Clawperator Snapshot Format

This is the dedicated reference page for the structure returned by Clawperator snapshot surfaces.

Use this page as the source of truth for:

  • snapshot_ui result payloads
  • clawperator observe snapshot
  • the hierarchy_xml UI tree format
  • how snapshot fields relate to NodeMatcher

Contract summary

snapshot_ui and clawperator observe snapshot use the same internal pipeline and return the same canonical snapshot format: hierarchy_xml.

On success:

  • data.actual_format is always "hierarchy_xml"
  • data.text contains the XML hierarchy as a string
  • data.foreground_package may identify the active app package
  • data.has_overlay reports whether Clawperator detected a higher-priority accessibility window above the foreground app
  • data.overlay_package may identify that overlay window's package when known
  • data.window_count reports how many accessibility windows were visible during capture

The Android runtime emits the hierarchy dump, and the Node layer attaches that raw XML into the result envelope after execution.
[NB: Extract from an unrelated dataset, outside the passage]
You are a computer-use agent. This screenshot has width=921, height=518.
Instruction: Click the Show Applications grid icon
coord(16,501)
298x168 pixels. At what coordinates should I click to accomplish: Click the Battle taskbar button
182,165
Important: raw snapshot presence does not always mean the node is currently fully on-screen. Some Android views include clipped or off-screen descendants in the hierarchy dump, especially inside large scroll containers.
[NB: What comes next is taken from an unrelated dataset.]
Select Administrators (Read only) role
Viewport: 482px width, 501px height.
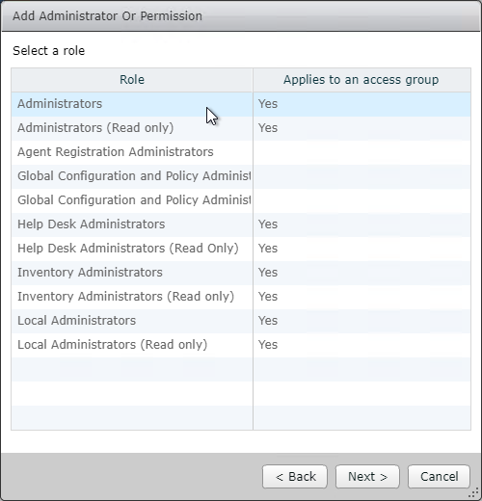pos(241,128)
Important: overlay metadata is best-effort accessibility-window metadata, not a guaranteed modal detector. Agents should use it as an operational hint, then confirm with the XML tree, screenshots, or a follow-up action.

Relationship to Android UI Automator

Clawperator's snapshot structure is modeled after Android UI Automator output, so the overall shape should feel familiar to agents and developers who have used UI Automator dumps before.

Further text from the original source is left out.